**Written instruction A**.
Lay out the listing lines from the one containing "Given: Select the 工作空间角色 radio option" through the one containing "Looking at the" as a two-column CSV with the headers instruction and answer. Give one row per entry, with each field quoted and any line breaks inside it replaced by spaces.

+ + + +

I actually say further than that, the worst building you can actually build is whatever the enforcement of the energy code is. So it’s actually, it can be worse than the energy code or worse than any other code, as long as those portions of it are not enforced. So that kind of gets to my, my feelings about you know, quality control and enforcement versus having something written down. And I think that’s, from my perspective, kind of in the commissioning world like what you’re talking about now, you sort of live in the space between the drawings and what’s written down on paper and then what kind of comes to fruition and real life and what gets turned over at the end of the day to the building occupants.

Sean (10:48):

Yeah. The energy star homes program. If we just start there, I would say it’s a pretty modest improvement over energy code. Back when I was doing it 15 years ago, it was something like 15% better than code, or maybe 20% better than code. So not that much more stringent, but the quality control meant that you were actually inspecting the installation installation. So it was grade one, grade, two grade, three installation installation, and duct tightness testing and air tightness testing, which those basic steps of quality control like doc tightness testing, which now is building code in many U S States. Of course you should be building your ducts tight. And of course you should be building your your building envelope tight. It’s just sort of assumed or sort of willfully ignored that most standard doesn’t actually do these basic steps of quality control. So yeah. You can’t assume that what you’re getting is even building code you’re, you’re totally right.

+ + + +

**Written instruction B**.
Output the energy code transcript from "I actually say" through "the building occupants." word for word.

**Data for this exercise**.
+ + + +

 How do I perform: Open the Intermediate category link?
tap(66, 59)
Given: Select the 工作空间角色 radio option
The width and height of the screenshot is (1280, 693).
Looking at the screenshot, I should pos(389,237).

+ + + +

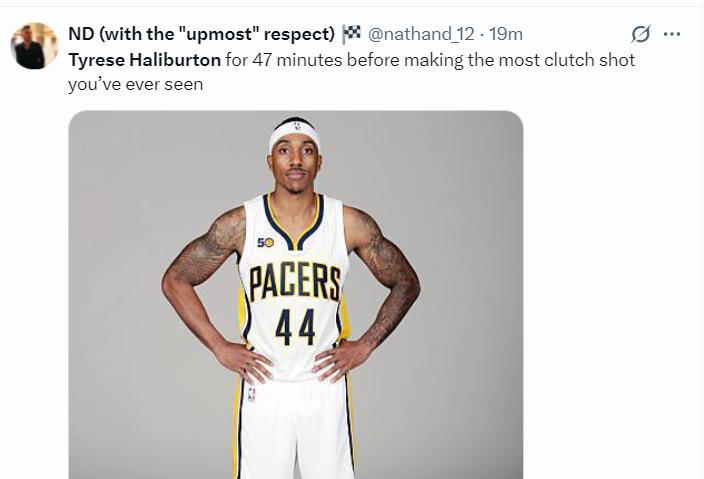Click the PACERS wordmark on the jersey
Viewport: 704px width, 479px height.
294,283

+ + + +

**Written response A**.
instruction,answer
"Given: Select the 工作空间角色 radio option The width and height of the screenshot is (1280, 693).","Looking at the screenshot, I should pos(389,237)."

**Written response B**.
I actually say further than that, the worst building you can actually build is whatever the enforcement of the energy code is. So it’s actually, it can be worse than the energy code or worse than any other code, as long as those portions of it are not enforced. So that kind of gets to my, my feelings about you know, quality control and enforcement versus having something written down. And I think that’s, from my perspective, kind of in the commissioning world like what you’re talking about now, you sort of live in the space between the drawings and what’s written down on paper and then what kind of comes to fruition and real life and what gets turned over at the end of the day to the building occupants.